Electronic Records. Organisations may have different electronic methods for storing and sharing information securely. Some have local restrictions which block access to information shared using specific tools. Parties must make sure the chosen method is suitably secure and that access is only provided to those who need it, and only to the data needed. Unencrypted email (i.e. sent in plain text over the public internet) must not be used to share information under this DSA. Sharing methods that may be appropriate include: ● · Email encryption tools where the email and attachments are encrypted from named sender to named recipient (e.g. Microsoft 365 Message Encryption; Egress Protect) ● · Encryption via Transport Layer Security (TLS) where the email and attachments are encrypted in transit over the internet. Both the sender and recipient email domains must have TLS enabled. This can be checked using xxxxx://xxx.xxxxxxxx.xxx/ ● · Secure corporately managed data repository and sharing platforms (e.g.
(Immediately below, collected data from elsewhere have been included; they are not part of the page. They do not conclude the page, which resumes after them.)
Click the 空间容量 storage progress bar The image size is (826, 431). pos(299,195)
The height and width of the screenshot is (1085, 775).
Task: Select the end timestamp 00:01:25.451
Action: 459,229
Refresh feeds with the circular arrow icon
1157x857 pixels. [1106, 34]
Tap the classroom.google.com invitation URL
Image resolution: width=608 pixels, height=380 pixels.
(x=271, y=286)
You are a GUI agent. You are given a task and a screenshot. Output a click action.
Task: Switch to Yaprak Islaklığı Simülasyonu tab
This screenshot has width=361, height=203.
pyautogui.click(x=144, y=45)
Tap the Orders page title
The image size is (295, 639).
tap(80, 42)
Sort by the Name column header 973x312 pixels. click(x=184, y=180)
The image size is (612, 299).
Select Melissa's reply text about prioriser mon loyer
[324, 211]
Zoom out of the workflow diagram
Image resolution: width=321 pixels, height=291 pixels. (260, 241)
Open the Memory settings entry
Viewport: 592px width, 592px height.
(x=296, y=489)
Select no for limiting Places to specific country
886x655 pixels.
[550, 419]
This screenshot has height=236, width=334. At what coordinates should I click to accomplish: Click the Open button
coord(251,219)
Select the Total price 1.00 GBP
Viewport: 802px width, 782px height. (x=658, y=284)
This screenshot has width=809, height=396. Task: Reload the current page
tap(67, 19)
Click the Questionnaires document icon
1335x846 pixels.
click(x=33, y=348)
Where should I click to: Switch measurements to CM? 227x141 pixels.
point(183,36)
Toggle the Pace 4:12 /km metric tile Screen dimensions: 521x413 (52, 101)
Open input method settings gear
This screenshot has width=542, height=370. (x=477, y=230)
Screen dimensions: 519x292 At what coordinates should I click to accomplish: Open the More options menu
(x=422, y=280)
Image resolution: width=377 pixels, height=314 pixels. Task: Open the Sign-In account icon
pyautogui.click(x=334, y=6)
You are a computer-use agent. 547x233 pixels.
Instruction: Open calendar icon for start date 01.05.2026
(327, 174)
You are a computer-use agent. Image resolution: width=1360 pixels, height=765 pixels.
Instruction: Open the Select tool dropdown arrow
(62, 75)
MS Teams; Google Docs) ● · Secure group email services (e.g. CJSM: xxxxx://xxxx.xxxxxxx.xxx.xx/index.html) ● · Secure File Transfer Protocols ● · Virtual Private Networks The above are examples, get advice from your organisation’s information security or IT teams on secure methods of sharing available at your organisation and document these in the organisation’s process documents. Information may be shared over the phone, in a virtual meeting, or at face to face meetings. Meeting attendance and distribution of content, e.g. meeting minutes or recordings, must be limited to those with a need to know. Sharing by telephone should be avoided unless the requirement is urgent and email is not practicable. Individuals should be aware of their surroundings and the presence of other individuals or voice recognition or ‘Internet of Things’ devices (e.g. virtual assistant apps like Xxxxx, Cortana, SIRI) to ensure they aren’t overheard by those that should not have access to the information discussed. Printed paper records must always be kept to a minimum and kept secure whether in the office, home or during transit. Organisations must adopt an appropriate policy surrounding the use and transfer of paper records. Appropriate security methods must be applied when storing or disposing of paper records.